**Exercise tasks:**
(1) Transcribe the forum thread on regex string matching in full, with no changes.
(2) Restate word for word the rows from the line with "P. Susheela, Chorus (346, 95)" up to and including the last line of the rows. Leave the pictures out of your answer.

**Selected passage:**
= = =
0

I do not understand how regex string matching works

r2 = r'a[bcd]*b'
m1 = re.findall(r2,"abcbd")
abcb

This falls in line with what was explained in regex

Step 3 The engine tries to match b, but the current position is at the end of the string, so it fails.

How?I do not understand this?

fabiano.mota
  • 187
  • 1
  • 5
  • 15
  • 1
    This is called *backtracking*. – Wiktor Stribiżew Jul 28 '17 at 08:09
  • Possibly related: https://stackoverflow.com/questions/9011592/in-regular-expressions-what-is-a-backtracking-back-referencing But I really don't get your question :( – Sebastian Proske Jul 28 '17 at 08:13
  • Look and play with your regex: https://regex101.com/r/rAJLc0/5. You have error in "step 3" - The engine includes in match last b in abcbd, and stops. It is not failure, you have found a substring that matches. – Gangnus Jul 28 '17 at 08:18
  • See also [this post of mine](http://stackoverflow.com/questions/33869557/can-i-improve-performance-of-this-regular-expression-further/33869801#33869801), it might help you understand how regexes with quantifiers work. – Wiktor Stribiżew Jul 28 '17 at 08:40

2 Answers2

4

The following regex a[bcd]*b matches the longest substring (because * is greedy):

  • a starting with a
  • [bcd]* followed by any number (0: can match empty string) of character in set (b,c,d)
= = =
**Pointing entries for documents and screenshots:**
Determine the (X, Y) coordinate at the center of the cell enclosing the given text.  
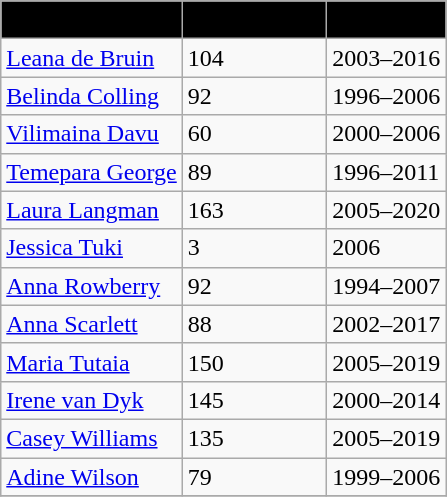
135 (254, 438)
2000–2006 (386, 134)
Maria Tutaia (92, 362)
150 (254, 362)
79 (254, 477)
Player (92, 20)
Leana de Bruin (92, 58)
1994–2007 (386, 286)
Appearances (254, 20)
1996–2011 (386, 172)
2005–2020 (386, 210)
60 (254, 134)
2000–2014 (386, 400)
Adine Wilson (92, 477)
Casey Williams (92, 438)
Belinda Colling (92, 96)
104 (254, 58)
1999–2006 (386, 477)
Temepara George (92, 172)
163 (254, 210)
Years (386, 20)
2003–2016 (386, 58)
89 (254, 172)
Jessica Tuki (92, 248)
Anna Rowberry (92, 286)
Laura Langman (92, 210)
2006 (386, 248)
Vilimaina Davu (92, 134)
145 (254, 400)
3 (254, 248)
88 (254, 324)
Irene van Dyk (92, 400)
1996–2006 (386, 96)
Anna Scarlett (92, 324)
2002–2017 (386, 324)
Output the (x, y) coordinate of the center of the cell containing the given text.  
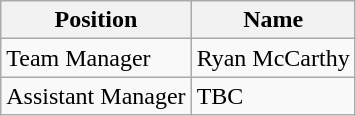
TBC (273, 96)
Team Manager (96, 58)
Ryan McCarthy (273, 58)
Assistant Manager (96, 96)
Position (96, 20)
Name (273, 20)
Find where the given text appears and provide that cell's center as (X, Y) coordinate. 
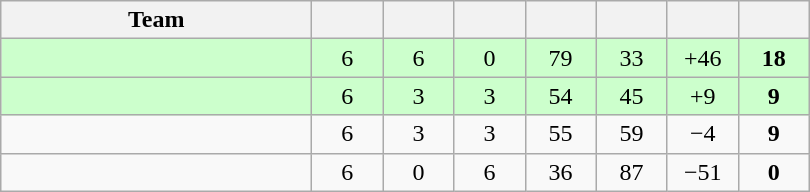
Team (156, 20)
54 (560, 96)
87 (632, 172)
33 (632, 58)
−51 (702, 172)
55 (560, 134)
79 (560, 58)
+9 (702, 96)
+46 (702, 58)
−4 (702, 134)
59 (632, 134)
36 (560, 172)
18 (774, 58)
45 (632, 96)
Return [X, Y] of the center of cell containing provided text 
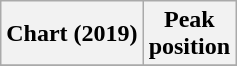
Chart (2019) [72, 34]
Peakposition [189, 34]
Extract the (x, y) coordinate from the center of the cell holding the provided text.  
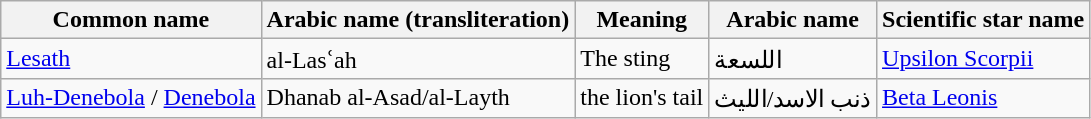
Common name (131, 20)
اللسعة (793, 59)
al-Lasʿah (418, 59)
the lion's tail (642, 98)
The sting (642, 59)
Scientific star name (984, 20)
Luh-Denebola / Denebola (131, 98)
Dhanab al-Asad/al-Layth (418, 98)
Upsilon Scorpii (984, 59)
Meaning (642, 20)
Lesath (131, 59)
Beta Leonis (984, 98)
Arabic name (transliteration) (418, 20)
Arabic name (793, 20)
ذنب الاسد/الليث (793, 98)
Return [x, y] of the center of cell containing provided text 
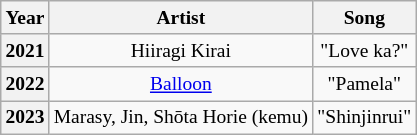
Balloon [181, 84]
Year [25, 18]
Marasy, Jin, Shōta Horie (kemu) [181, 118]
Hiiragi Kirai [181, 50]
"Pamela" [364, 84]
2023 [25, 118]
Song [364, 18]
Artist [181, 18]
2022 [25, 84]
"Love ka?" [364, 50]
"Shinjinrui" [364, 118]
2021 [25, 50]
Identify which cell holds the provided text, then report its (x, y) central coordinate. 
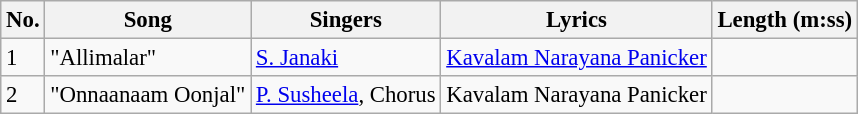
P. Susheela, Chorus (346, 95)
2 (23, 95)
Singers (346, 20)
S. Janaki (346, 58)
Lyrics (576, 20)
"Onnaanaam Oonjal" (148, 95)
Song (148, 20)
No. (23, 20)
"Allimalar" (148, 58)
Length (m:ss) (784, 20)
1 (23, 58)
Capture the cell that displays the provided text and extract its (X, Y) central coordinate. 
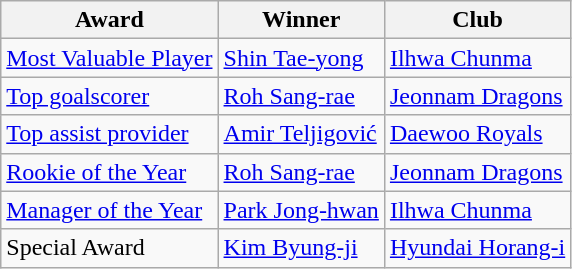
Club (477, 20)
Rookie of the Year (110, 172)
Amir Teljigović (301, 134)
Kim Byung-ji (301, 248)
Shin Tae-yong (301, 58)
Award (110, 20)
Top goalscorer (110, 96)
Top assist provider (110, 134)
Hyundai Horang-i (477, 248)
Park Jong-hwan (301, 210)
Manager of the Year (110, 210)
Special Award (110, 248)
Winner (301, 20)
Daewoo Royals (477, 134)
Most Valuable Player (110, 58)
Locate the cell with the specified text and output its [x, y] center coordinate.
= = =
**Responses:**
(1)
0

I do not understand how regex string matching works

r2 = r'a[bcd]*b'
m1 = re.findall(r2,"abcbd")
abcb

This falls in line with what was explained in regex

Step 3 The engine tries to match b, but the current position is at the end of the string, so it fails.

How?I do not understand this?

fabiano.mota
  • 187
  • 1
  • 5
  • 15
  • 1
    This is called *backtracking*. – Wiktor Stribiżew Jul 28 '17 at 08:09
  • Possibly related: https://stackoverflow.com/questions/9011592/in-regular-expressions-what-is-a-backtracking-back-referencing But I really don't get your question :( – Sebastian Proske Jul 28 '17 at 08:13
  • Look and play with your regex: https://regex101.com/r/rAJLc0/5. You have error in "step 3" - The engine includes in match last b in abcbd, and stops. It is not failure, you have found a substring that matches. – Gangnus Jul 28 '17 at 08:18
  • See also [this post of mine](http://stackoverflow.com/questions/33869557/can-i-improve-performance-of-this-regular-expression-further/33869801#33869801), it might help you understand how regexes with quantifiers work. – Wiktor Stribiżew Jul 28 '17 at 08:40

2 Answers2

4

The following regex a[bcd]*b matches the longest substring (because * is greedy):

  • a starting with a
  • [bcd]* followed by any number (0: can match empty string) of character in set (b,c,d)

(2)
P. Susheela, Chorus (346, 95)
2 (23, 95)
Singers (346, 20)
S. Janaki (346, 58)
Lyrics (576, 20)
"Onnaanaam Oonjal" (148, 95)
Song (148, 20)
No. (23, 20)
"Allimalar" (148, 58)
Length (m:ss) (784, 20)
1 (23, 58)
Capture the cell that displays the provided text and extract its (X, Y) central coordinate. 
Club (477, 20)
Rookie of the Year (110, 172)
Amir Teljigović (301, 134)
Kim Byung-ji (301, 248)
Shin Tae-yong (301, 58)
Award (110, 20)
Top goalscorer (110, 96)
Top assist provider (110, 134)
Hyundai Horang-i (477, 248)
Park Jong-hwan (301, 210)
Manager of the Year (110, 210)
Special Award (110, 248)
Winner (301, 20)
Daewoo Royals (477, 134)
Most Valuable Player (110, 58)
Locate the cell with the specified text and output its [x, y] center coordinate.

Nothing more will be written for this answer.